My next stop was Blogger. I already had a photo site on Blogger from a couple of years previously, and I knew I’d have more control over the HTML so that’s where Glassyeyes.com began, and continues to this day 15-months later. With steadily rising traffic, Google has done a pretty solid job in hosting — the site. I initially expected to use Google Adsense for revenue, but Google Adsense was a joke — for this site. Not having any say over the advertising content of the site is not a solid long-term decision, and the pennies I was making made me want to rename it “Google Ad-cents” (RULE #3: DON’T USE ADSENSE).

If I had it to do all over again, and had any idea I’d make more than a couple of hundred dollars in the process, I’d probably forgo the Blogger and host the site at WebHost4Life or Dreamhost. I’d have had more control and could have gotten away from the split references online between “glassyeyes.com” and “glassyeyes.blogspot.com”. On the other hand, using Google’s tools may have gotten the site the attention it needed right away — they certainly know how to crawl their own systems. I had serious search engine credibility within days. It’s tough to come up with a hard-fast rule for this, but if you’re starting a new site, and you’re not under the gun with time-frame, don’t go with Blogger.

I added forums and reviews to a newly created Google Groups and dumped in all of my research I’d done before buying my initial two pairs of glasses. I already had the content for the site.

I spent that night reviewing two additional online eyeglasses vendors, signed up for a couple of affiliate programs and for all intents and purposes had a fully-functional site.

And the people came…

Humble Beginnings: The 3MEW Days

February 10th, 2008

Back before the turn of the millennium, I worked at a little place called BigCharts.com, building webpages and generally enjoying the rush of working with really smart people in a start-up environment. We worked long hours and were rewarded with decent wages and lots of free swag and happy hours. It was a blast. It became slightly less of a blast when it was time to grow up — about the time we were purchased and took over the technology for MarketWatch.com (then owned by CBS/Viacom).

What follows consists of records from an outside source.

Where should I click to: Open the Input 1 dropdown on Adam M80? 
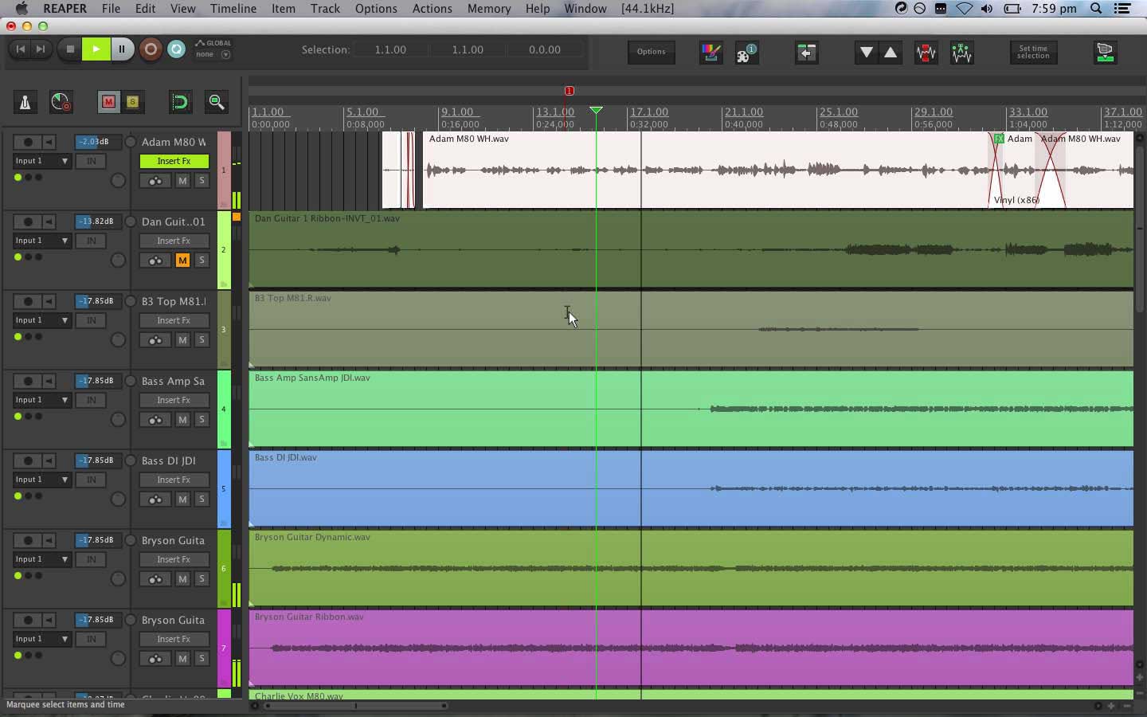(x=42, y=161)
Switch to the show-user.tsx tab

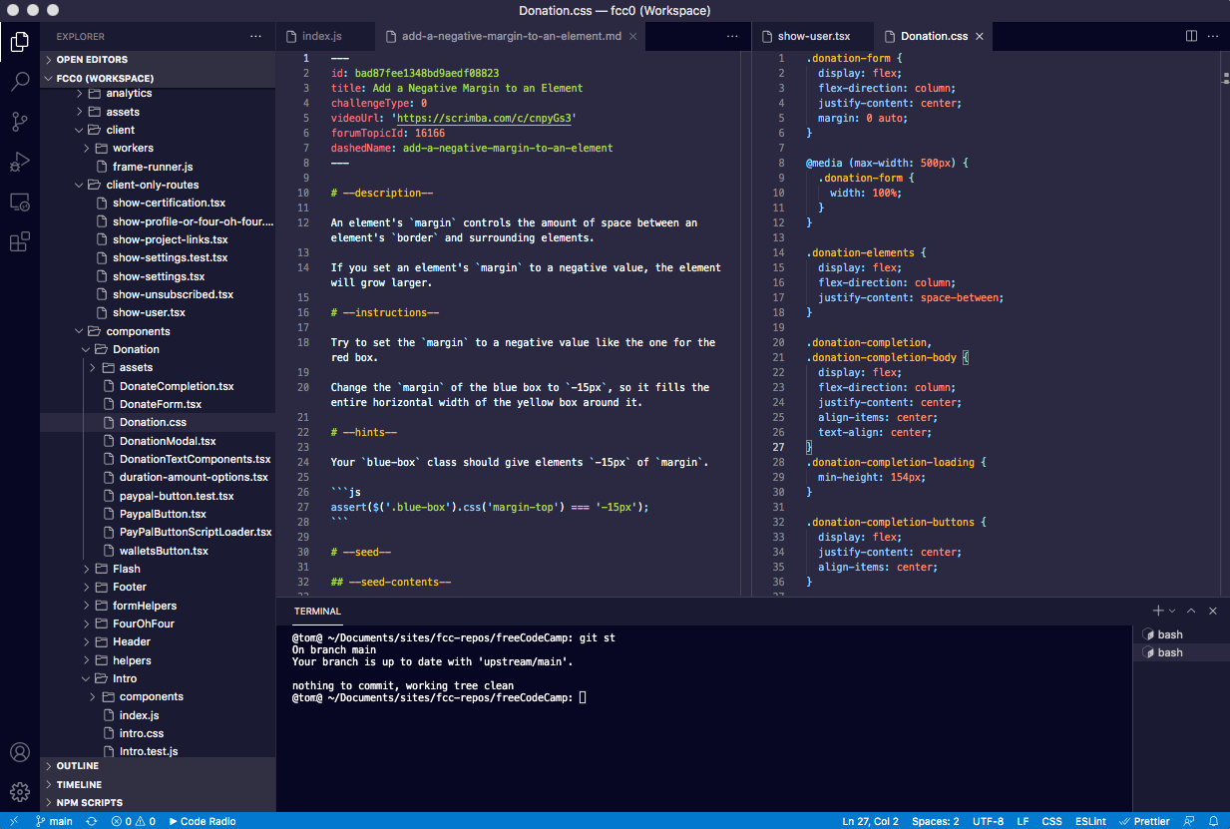pos(813,36)
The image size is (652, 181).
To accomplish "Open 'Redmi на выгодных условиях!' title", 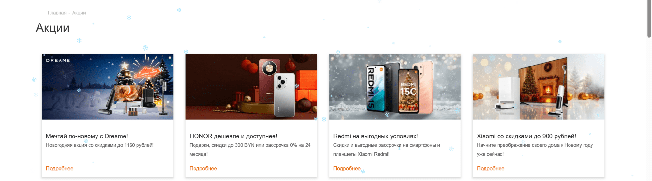I will pos(375,136).
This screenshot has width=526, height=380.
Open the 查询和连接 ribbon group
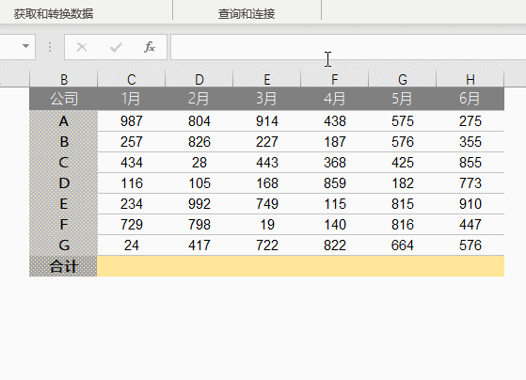coord(247,14)
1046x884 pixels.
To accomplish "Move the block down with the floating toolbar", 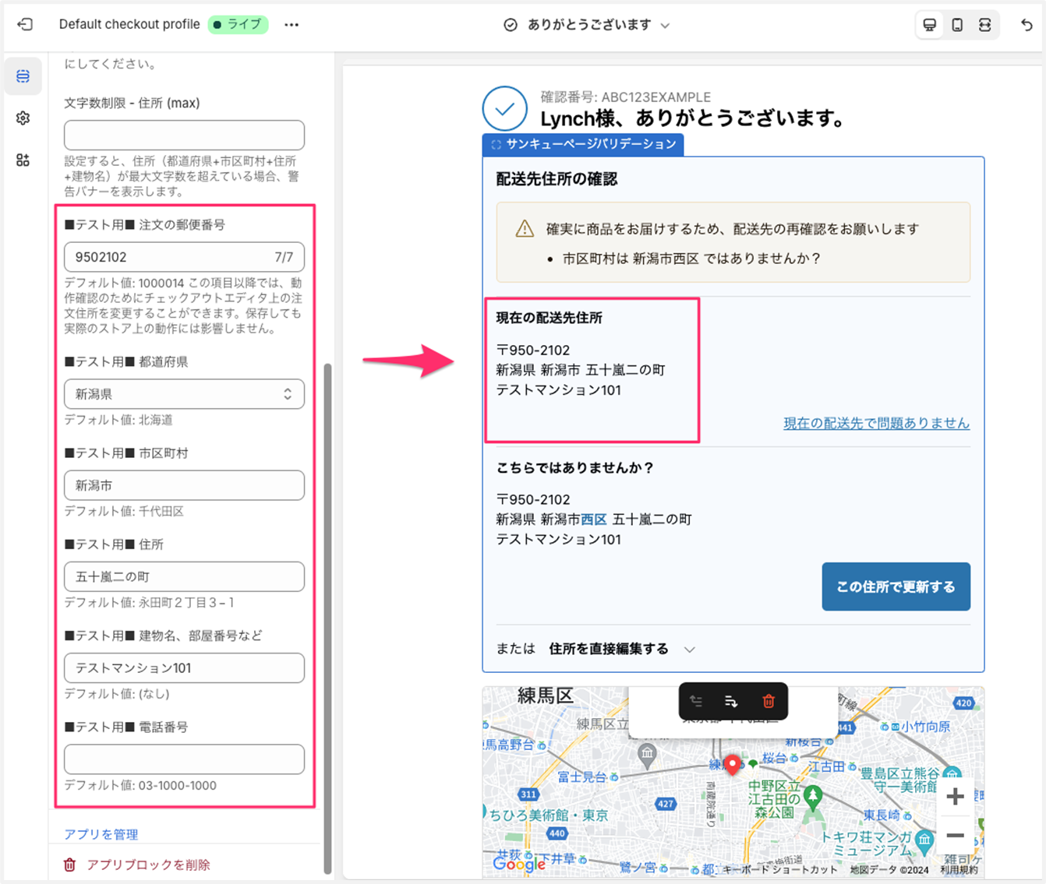I will click(731, 701).
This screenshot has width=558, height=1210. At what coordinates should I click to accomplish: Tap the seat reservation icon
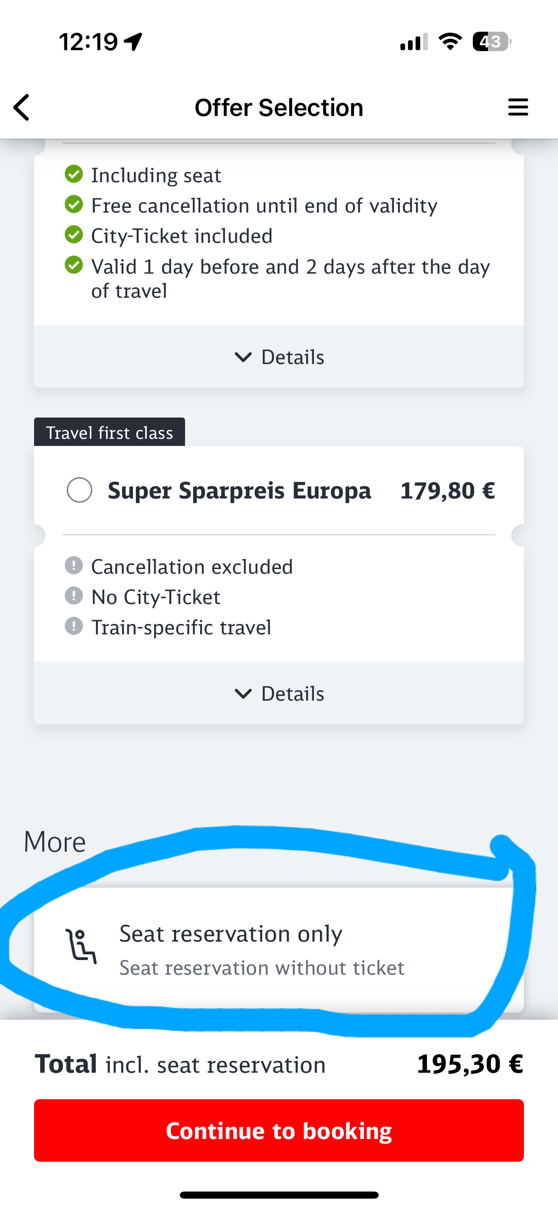click(x=81, y=946)
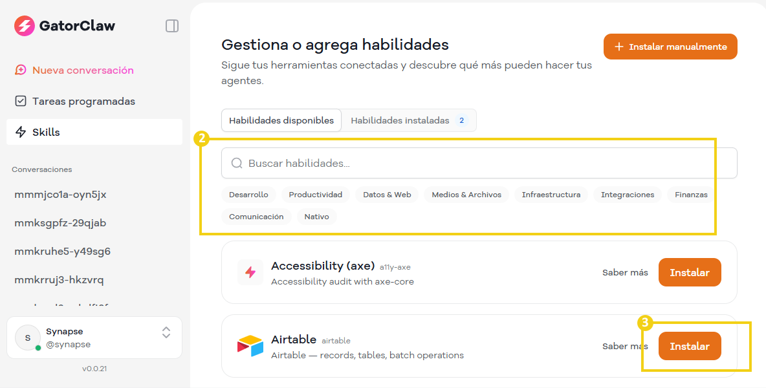Open the Habilidades disponibles tab
The width and height of the screenshot is (766, 388).
(x=281, y=120)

One of the things that came out of that period was a habit to buy domain names when the moment struck. I was doodling during a meeting on March 27, 2000, when I came up with a geometric pattern that reminded me of the number 3 rotated counter-clockwise in 90 degree segments. It looked like 3-M-E-W. Thirty minutes later I had my first blog — 3mew.com. I hosted it for awhile and built all sorts of little management apps and then realized that I was more interested in the content than the reinventing of the wheel. I moved it to Wordpress.com. Free hosting, excellent administration modules and a handful of decent skins. Things moved along quietly for the next couple of years with sporadic posts about the growing family, photography and music.

Then it happened. In October of 2006, I broke my glasses.

My world was about to change and I had absolutely no idea.